Jim Morrison died at 27. What can he teach us about accomplishments and motivation, 40 years later?
I watched When You’re Strange (aff), the 2010 documentary film about The Doors, tonight. The film reminded me of the fact that Jim Morrison was a member of the so-called 27 Club – that he died at a young age, having seen great fame in his short life.
Morrison didn’t just ‘happen’ in 1965, springing from the ether to become a cultural icon. Sure, he was with The Doors for less than five years, but The Lizard King was reading Nietzsche and Blake from an early age. He spent long hours writing poetry and lyrics, and years expressing himself in music and film. He spent time learning and honing skills, which magnified his natural talent and charismatic, if erratic, persona.

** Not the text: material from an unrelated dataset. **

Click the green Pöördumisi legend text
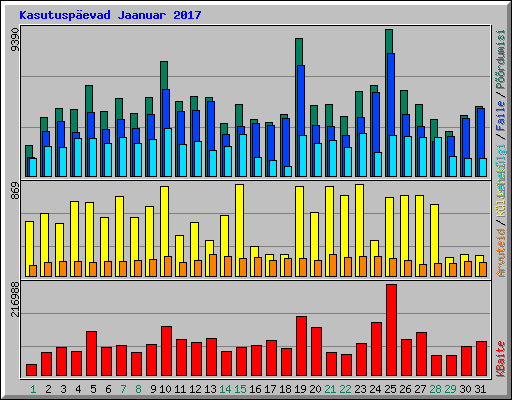This screenshot has width=512, height=400. click(x=501, y=59)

For argument sake, let’s say Morrison started growing into the man he would once be when he entered his teens – when most people start trying to think for themselves, and start making choices based on those thoughts. In this view, he spent roughly a third of his time left on Earth in a formative stage, a third honing his craft in and around his college years, and a third setting the world on fire (yes, I know he didn’t write ‘Light My Fire’).
So what?
I sometimes look at who I am and what I do and wonder ‘what if’: what if I’d stuck with learning programming, or what if I didn’t spend five years in the Army, or what if… Sometimes I feel the urge to do something different or more, but I feel the momentum of my life keeping me where I am.
I’m 37. My life is on a track that leads in a direction. Is it not too late to do something new or great? Am I always going to be this Ed Healy, just getting older as the years tick by?
Then I look at Morrison. In thirteen or fourteen years, he accomplished his entire journey.
Hey, it’s just simple math. I could ignore everything I have done or learned up until today and, with hard work and talent and dedication, I might be able to do something new and great by the time I’m 50.
And 50 isn’t that old.
And I don’t have to ignore my past.
And I don’t have to start from nothing.
What would I like to accomplish?
What kind of man do I want to be?
Why not just do those things and be that man?
This is what I learned – oddly, I must admit – from Jim Morrison.